En la obra de teatro Me sale bien estar triste, la dramaturga mexicana Jimena Eme Vázquez pregunta: ¿a qué sabría tu última relación si pudieras ponerla en una taza de café? La de Elisa y Armando sería la taza más cuidada del mundo: los granos se seleccionarían en verde, el tostado se haría en casa, la cafetera se calibraría tres veces al día y la preparación sería en la mesa, a la vista de todos, mientras la plática fluye sin perder de vista el proceso minucioso. O por lo menos así es como sirven cada taza en Fuego y Café. Esta cafetería con dos sucursales en la Condesa —Nuevo León 5 y Mazatlán 132— no es para nada pretenciosa. Al contrario: nace de la pasión por el café, del deseo de prepararlo y del gusto profundo por compartirlo.
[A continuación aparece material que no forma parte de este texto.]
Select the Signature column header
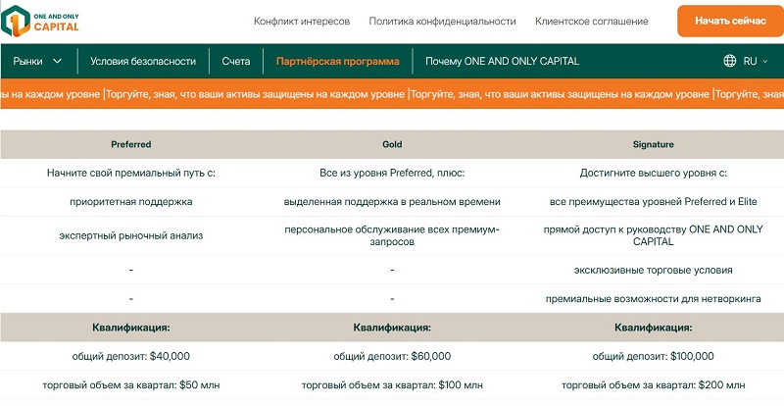Viewport: 784px width, 406px height. 653,144
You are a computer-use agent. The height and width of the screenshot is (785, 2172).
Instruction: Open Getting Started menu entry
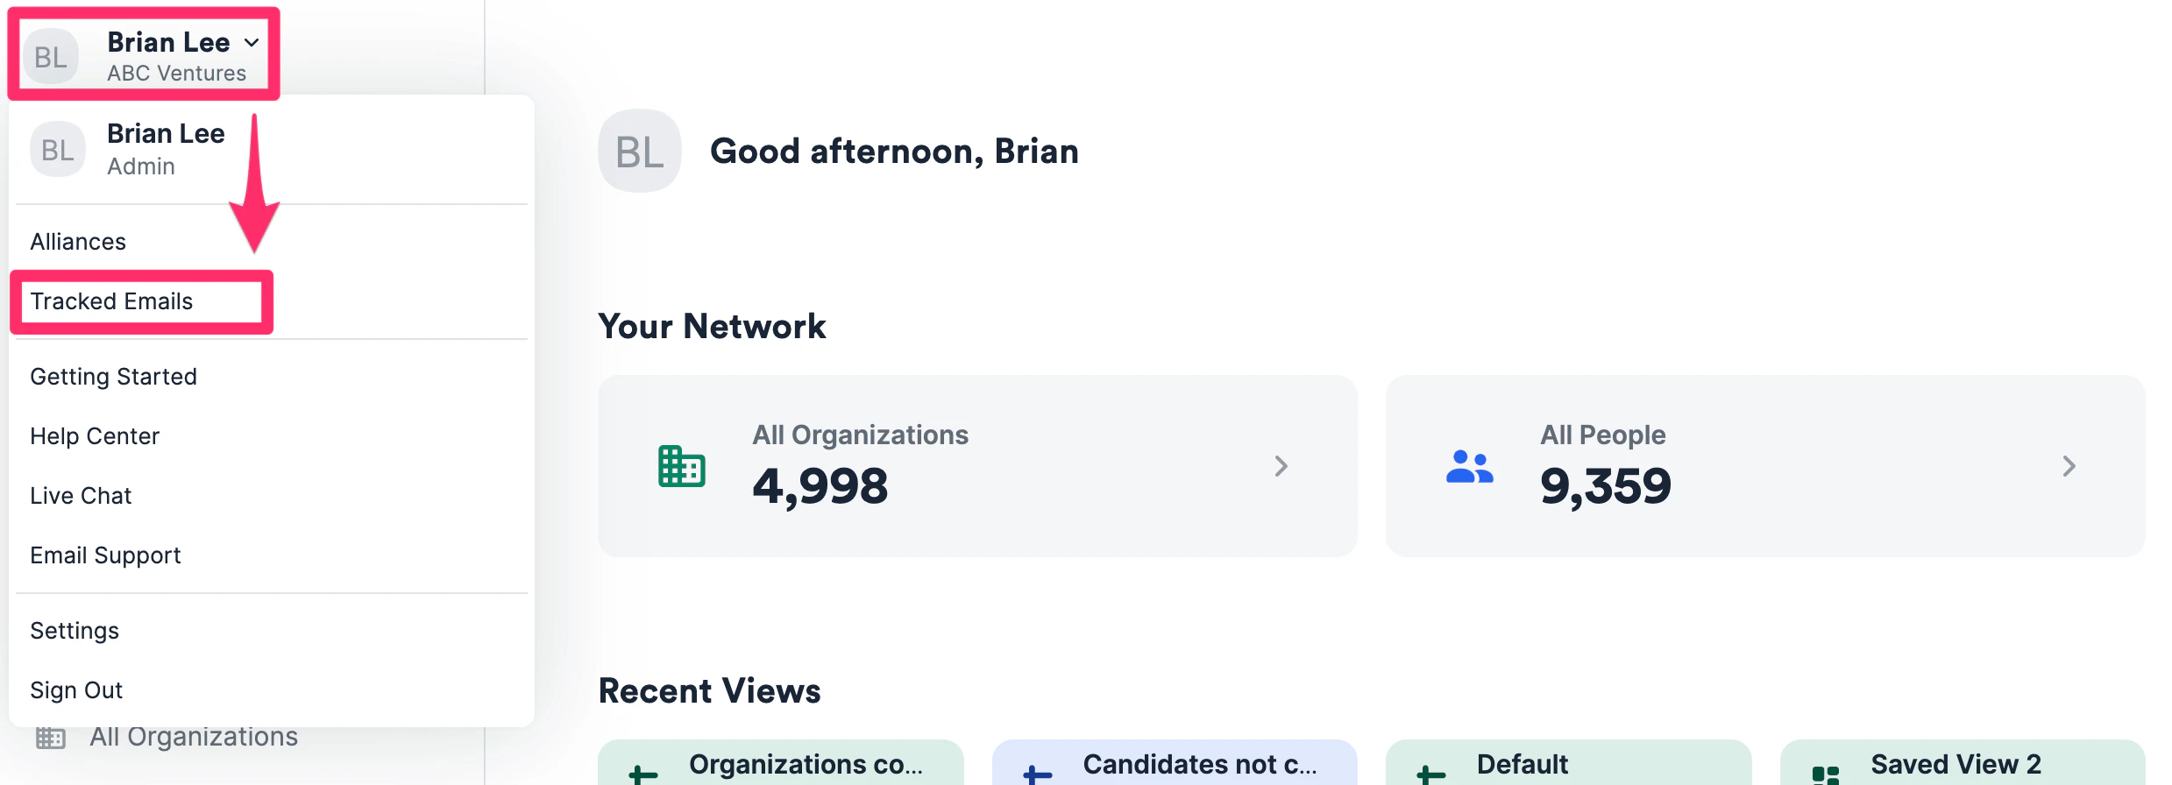113,377
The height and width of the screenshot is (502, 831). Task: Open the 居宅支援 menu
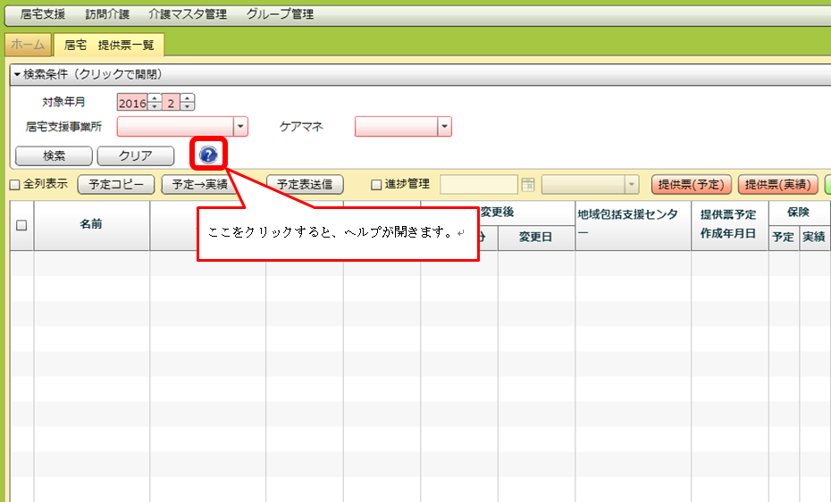coord(43,14)
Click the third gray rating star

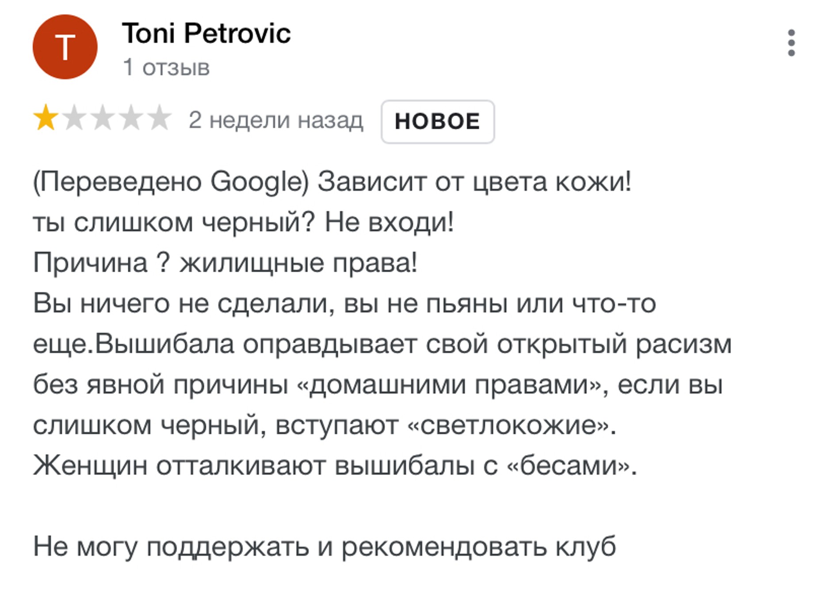(103, 118)
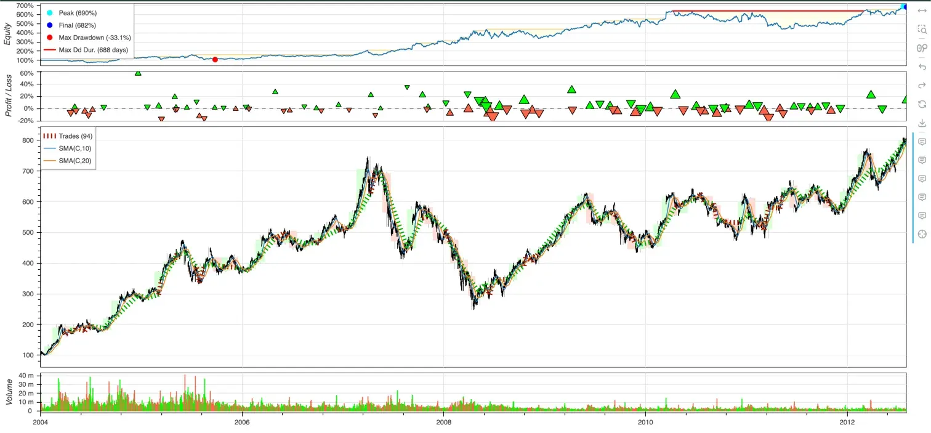This screenshot has width=931, height=433.
Task: Toggle the topmost Hover tool icon
Action: click(x=922, y=142)
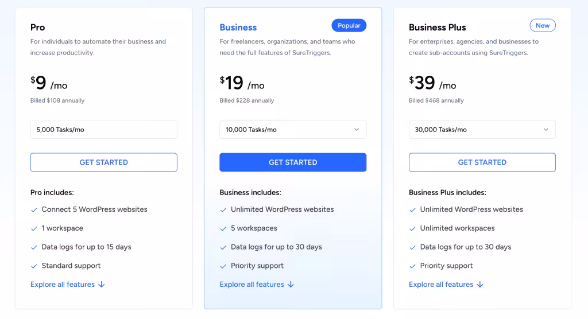This screenshot has width=588, height=319.
Task: Click down arrow icon in Pro Explore all features
Action: tap(102, 285)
Cuatro generaciones de cafeteros de Veracruz
Elisa nació en Veracruz, en una familia donde el café era mucho más que una bebida. Una vez que ella misma descubrió el mundo del tostado —continuando con una tradición familiar de cuatro generaciones—, no volvió a soltarlo. Fue así como, cuando Armando le propuso casarse y mudarse a la CDMX, ella puso una sola condición: seguir tostando. Fue así como nació Fuego y Café. Desde el inicio, el diferenciador de esta cafetería en la Condesa ha sido su control total del proceso. Una de las claves es su vínculo estrecho con los productores —el cual ha existido desde antes incluso de que abrieran Fuego y Café—. El 95% de la producción proviene de Coatepec, Veracruz, mientras que un pequeño 5% viene de microlotes cultivados en Temascaltepec, Estado de México.

En Fuego y Café, Elisa tuesta el grano y Armando se encarga de calibrar las máquinas. El trabajo es minucioso: constantemente experimentan con diferentes curvas de tostado para revelar nuevas notas aromáticas y sabores para que siempre haya algo nuevo que probar, mientras que las máquinas se calibran tres veces al día según el clima y la humedad. Cada dos semanas organizan catas de café, y otras veces dan cursos y talleres para aprender a preparar el mejor café en casa.


Desde café filtrado preparado en la mesa hasta affogato con helado de cardamomo
En Fuego y Café, la pasión por el café no se traduce en purismo. Al contrario: buscan celebrar el café mexicano y la visita puede ser tan relajada o especializada como prefieras. Nosotras probamos la experiencia Brew Bar, donde los baristas preparan el café mediante distintos métodos de extracción manual directamente en la mesa. Además de que visualmente es una belleza, puedes hacer todas las preguntas que quieras. Sin embargo, también hay otras opciones, como el latte vainilla, el cold brew o incluso frappés. Si vienes en plan de postre, te recomendamos probar el affogato con helado artesanal de cardamomo. Los sabores son bastante intensos, pero la combinación es ganadora.


Asimismo, también tienen una cocina que invita a pasar más rato en sus mesas. Si buscas algo ligero, prueba el bowl de avena con aguacate: avena cremosa hidratada con leche de coco, cubierta de malteada de aguacate, miel y frutos secos. Pero también hay opciones más sustanciosas. Nosotras probamos el emparedado de roast beef —focaccia tostada con dip de café, queso gouda, lechuga y carne extra suave y delgada— y el grilled cheese focaccia —con mostaza artesanal, queso gouda fundido, queso de cabra y pepinillos crujientes, servida con tomates cherry—.